Material shown:

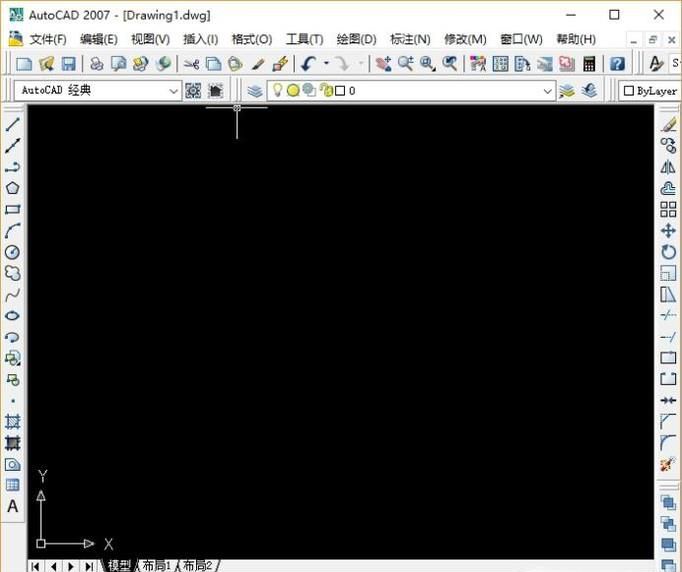Viewport: 682px width, 572px height.
Task: Open the layer list dropdown
Action: point(547,91)
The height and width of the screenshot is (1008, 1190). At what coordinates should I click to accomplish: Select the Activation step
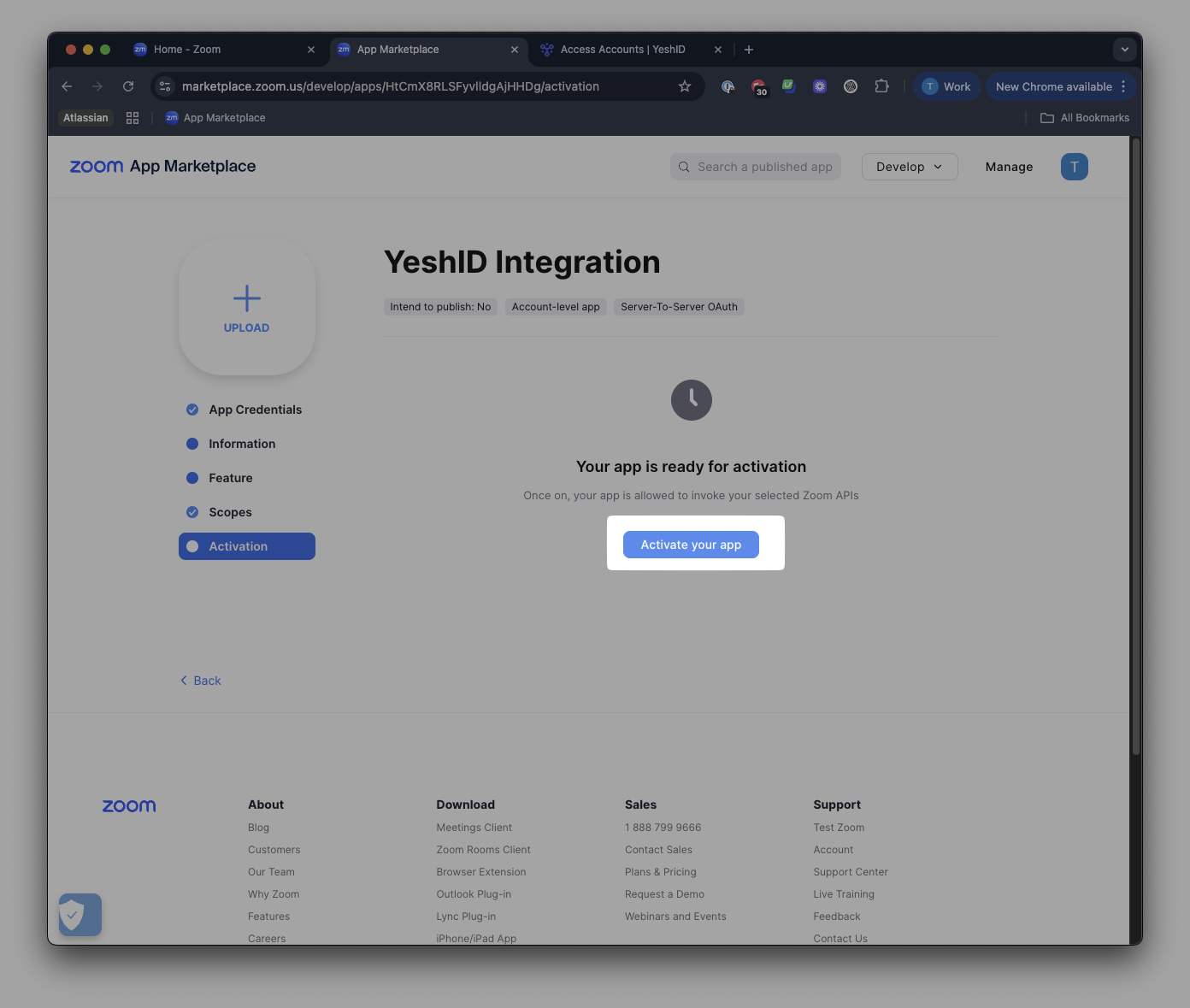point(247,546)
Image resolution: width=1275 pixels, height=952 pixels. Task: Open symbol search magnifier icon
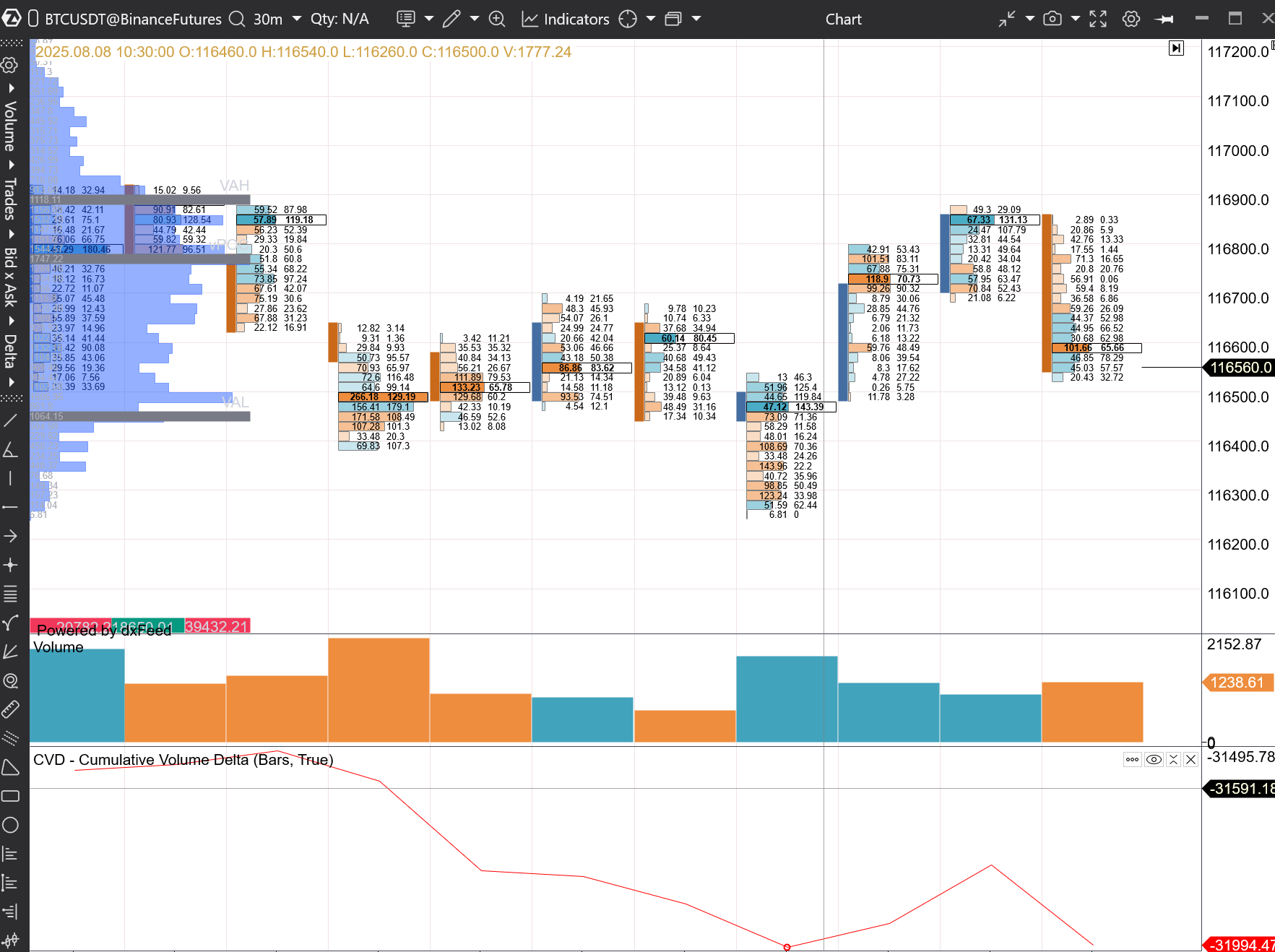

What you should do: Copy exactly the lines that run from the line containing "The height and" to the end of the data above, keeping both end lines and leaving out all pictures.

Answer for this exercise:
The height and width of the screenshot is (1008, 1190). At what coordinates should I click to accomplish: Select the Activation step
point(247,546)
Image resolution: width=1275 pixels, height=952 pixels. Task: Open symbol search magnifier icon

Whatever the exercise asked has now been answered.